Mode of Action of Insecticidal Compounds Acting at Inhibitory Synapse

Abstract

All cyclodiene-resistant strains of the German cockroach, the house fly and the mosquito are also resistant to picrotoxinin, a well-known GABA antagonist. By using electrophysiological techniques, picrotoxinin was confirmed to act at a presynaptic region, resulting in a stimulation of the release of an excitatory transmitter. The electrophysiological symptoms caused by picrotoxinin were quite similar to those of γ-BHC and dieldrin. It was determined by using a 3H-dihydropicrotoxinin binding method that the nerve membrane in CNS of the American cockroach contained a component having a high affinity toward picrotoxinin and heptachlor epoxide, which can be regarded as a picrotoxinin receptor. By using a sucrose density centrifugation technique, it was determined that the fraction sedimented at the interphase of 1.0 and 1.2M sucrose at 100, 000×g contained the highest level of specific binding site. The 3H-dihydropicrotoxinin binding on the receptor was inhibited by all cyclodienes tested and γ-BHC. Toxaphene, bicyclic phosphate and TETS also bound with the receptor.

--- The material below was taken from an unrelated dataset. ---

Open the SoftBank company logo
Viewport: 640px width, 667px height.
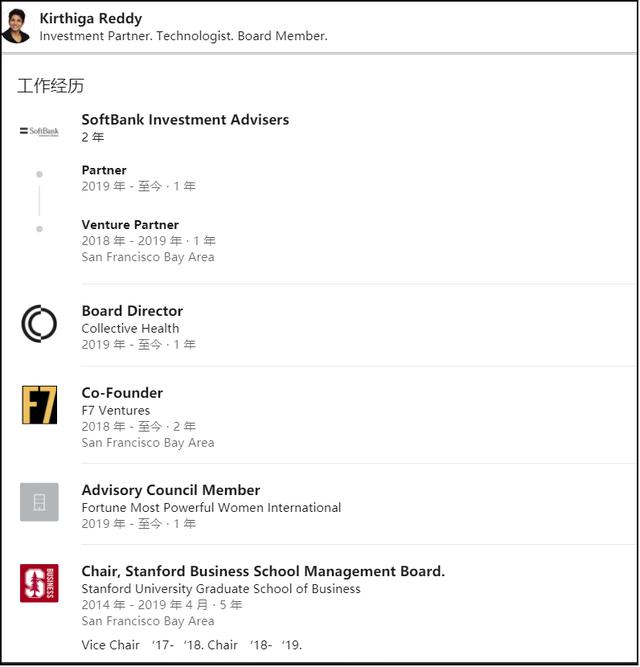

Dieldrin resistant German cockroach showed cross-resistance to the chemicals having binding potencies to picrotoxinin receptor. Milbemycin and avermectin were found to stimulate Cl- uptake by the leg muscles of the American cockroach within 4min at 10-7M. This stimulatory action could be antagonized by picrotoxinin (10-4M). It was concluded that the action of milbemycin and avermectin is to open the chloride channel on the plasma membrane. Their actions do not seem to be mediated through GABA receptor, picrotoxinin receptor and benzodiazepam receptor, suggesting their direct attack on the chloride channel proper both in the central nervous and the neuromuscular systems.